These distinctions, according to Kant, allow us to resolve the “antinomy” about free will by

interpreting the “thesis” that free will is possible as about noumena and the “antithesis” that

every event has a cause as about phenomena. Morality thus presupposes that agents, in an
incomprehensible “intelligible world,” are able to make things happen by their own free choices

in a “sensible world” in which causal determinism is true.

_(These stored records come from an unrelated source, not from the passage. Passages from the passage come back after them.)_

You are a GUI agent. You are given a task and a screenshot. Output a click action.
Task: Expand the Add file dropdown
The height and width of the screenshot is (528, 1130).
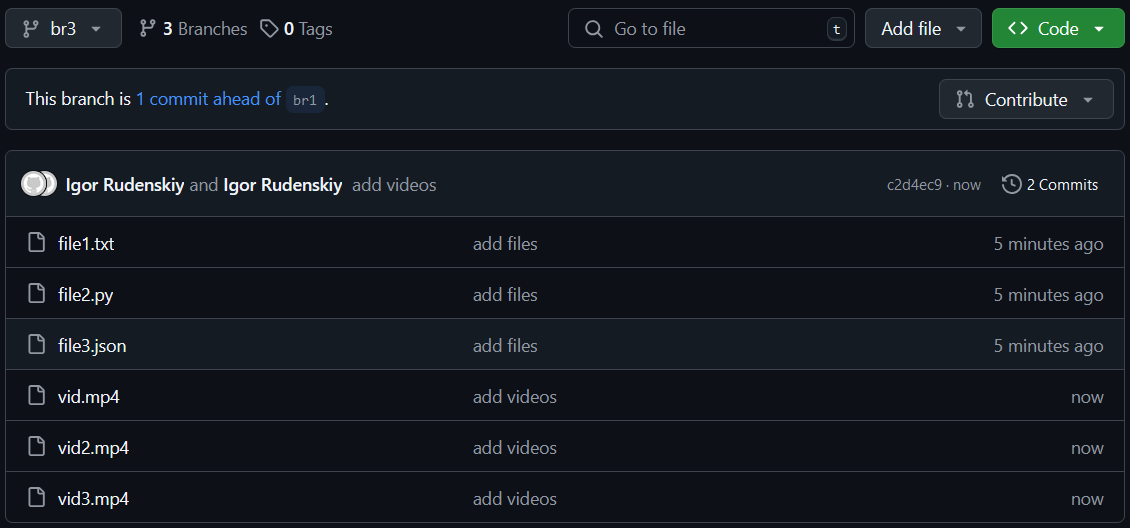(923, 29)
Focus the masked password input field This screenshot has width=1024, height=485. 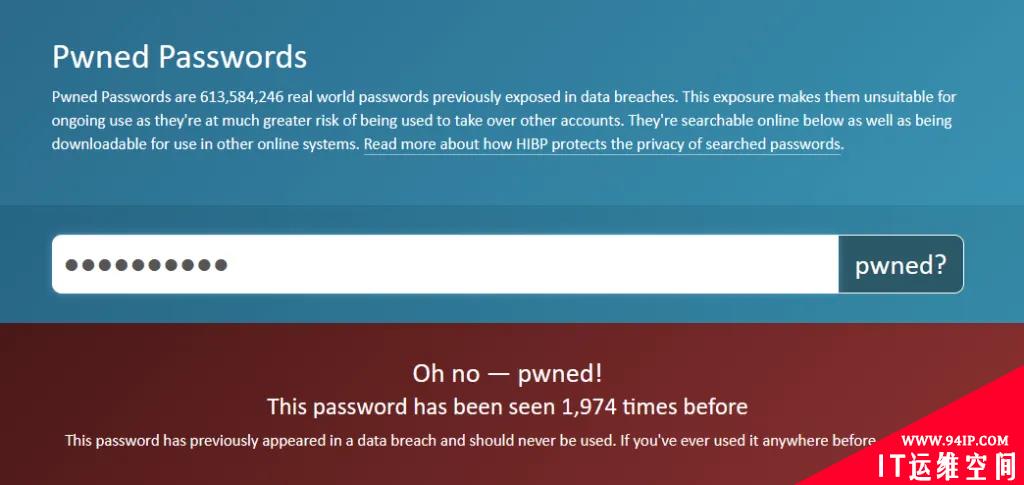(x=445, y=264)
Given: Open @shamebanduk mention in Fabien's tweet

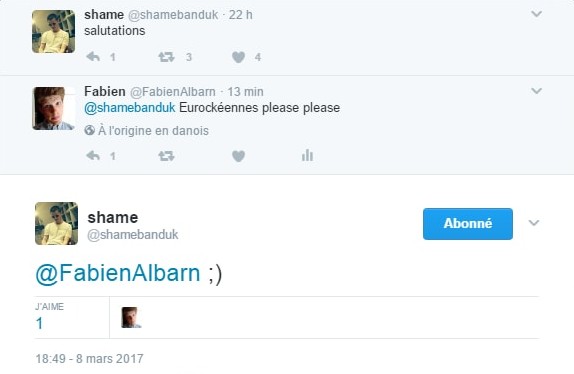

Many of Kant’s commentators, who are skeptical about these apparently exorbitant metaphysical

claims, have attempted to make sense of his discussions of the intelligible and sensible worlds in

less metaphysically demanding ways. On one interpretation (Hudson 1994), one and the same act

can be described in wholly physical terms (as an appearance) and also in irreducibly mental

terms (as a thing in itself). On this compatibilist picture, all acts are causally determined, but a

free act is one that can be described as determined by irreducibly mental causes, and in particular

by the causality of reason. A second interpretation holds that the intelligible and sensible worlds

are used as metaphors for two ways of conceiving of one and the same world (Korsgaard 1996;

Allison 1990; Hill 1989a, 1989b). When we are engaging in scientific or empirical

investigations, we often take up a perspective in which we think of things as subject to natural

causation, but when we deliberate, act, reason and judge, we often take up a different

perspective, in which we think of ourselves and others as agents who are not determined by

natural causes. When we take up this latter, practical, standpoint, we need not believe that we or

others really are free, in any deep metaphysical sense; we need only operate “under the idea of

freedom” (G 4:448). Controversy persists, however, about whether Kant’s conception of freedom

requires a “two worlds” or “two perspectives” account of the sensible and intelligible worlds.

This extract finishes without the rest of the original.